>> start

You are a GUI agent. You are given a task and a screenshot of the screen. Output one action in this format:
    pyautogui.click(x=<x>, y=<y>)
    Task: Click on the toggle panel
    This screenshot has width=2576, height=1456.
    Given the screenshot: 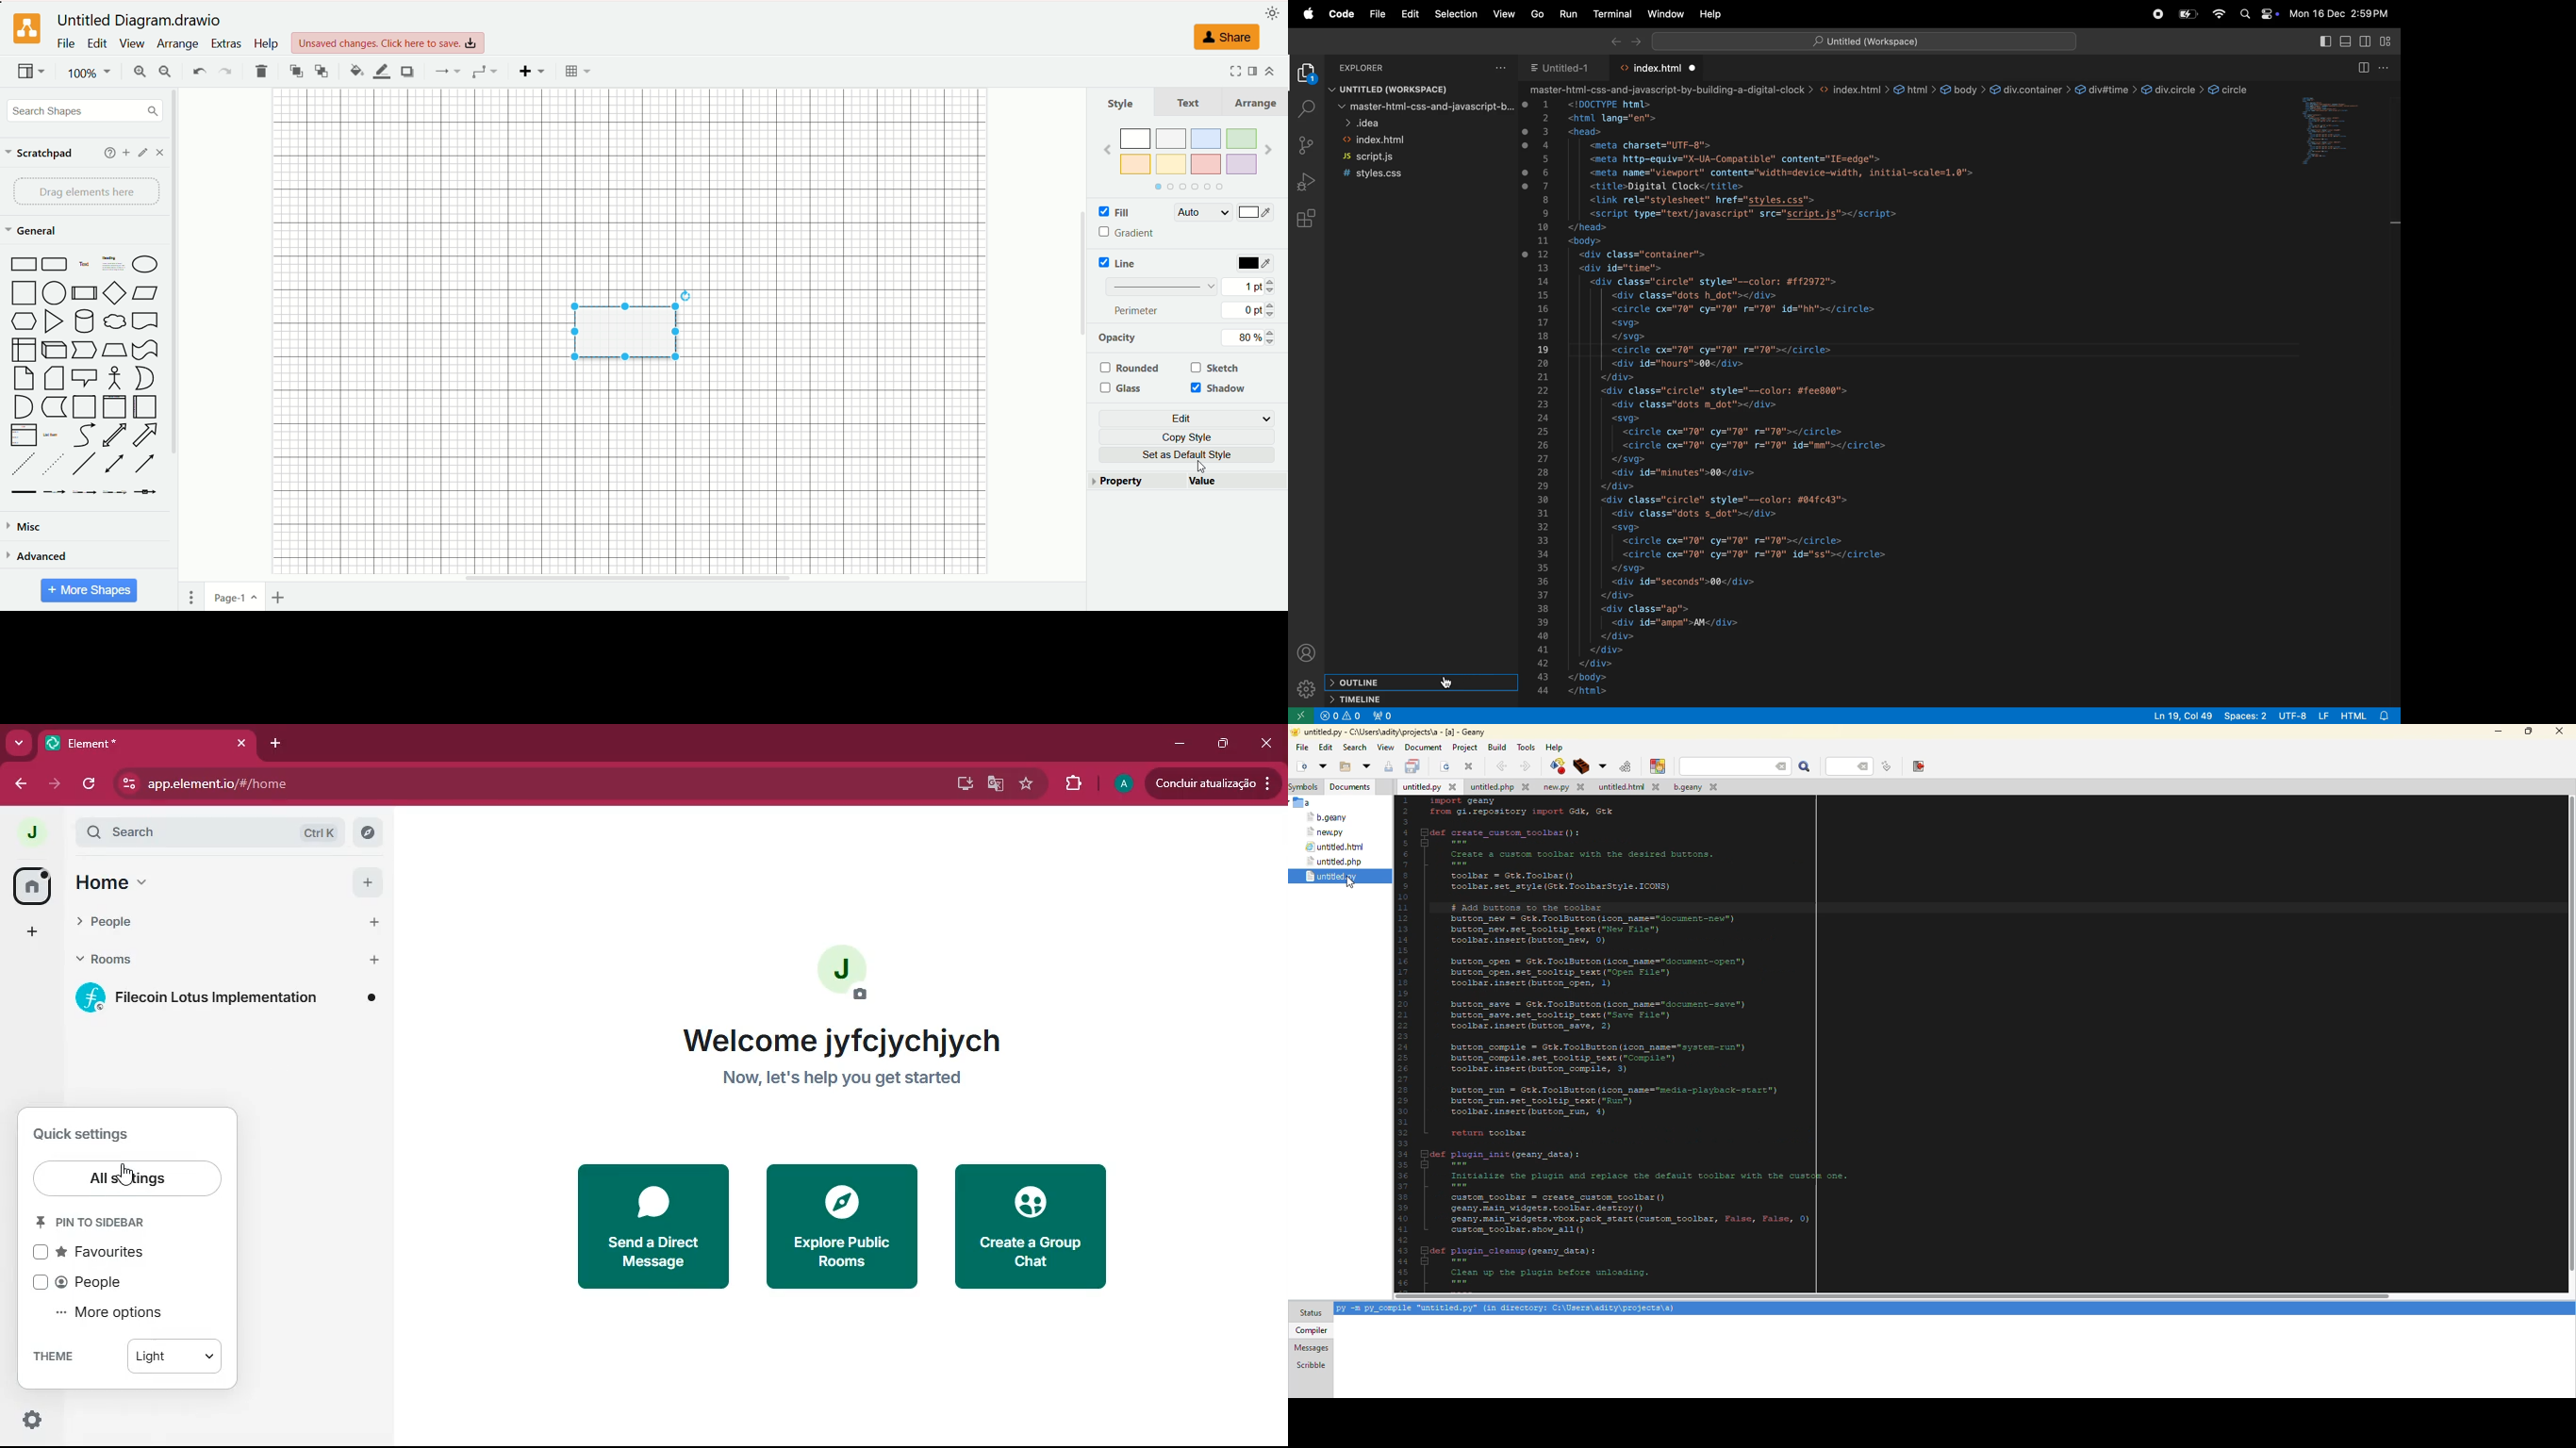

>> end

**What needs to be done**:
Output the lines above as a JSON list of strings, one string per line, leaving out blank lines and any pictures.

**Exercise response**:
[
  "You are a GUI agent. You are given a task and a screenshot of the screen. Output one action in this format:",
  "    pyautogui.click(x=<x>, y=<y>)",
  "    Task: Click on the toggle panel",
  "    This screenshot has width=2576, height=1456.",
  "    Given the screenshot: "
]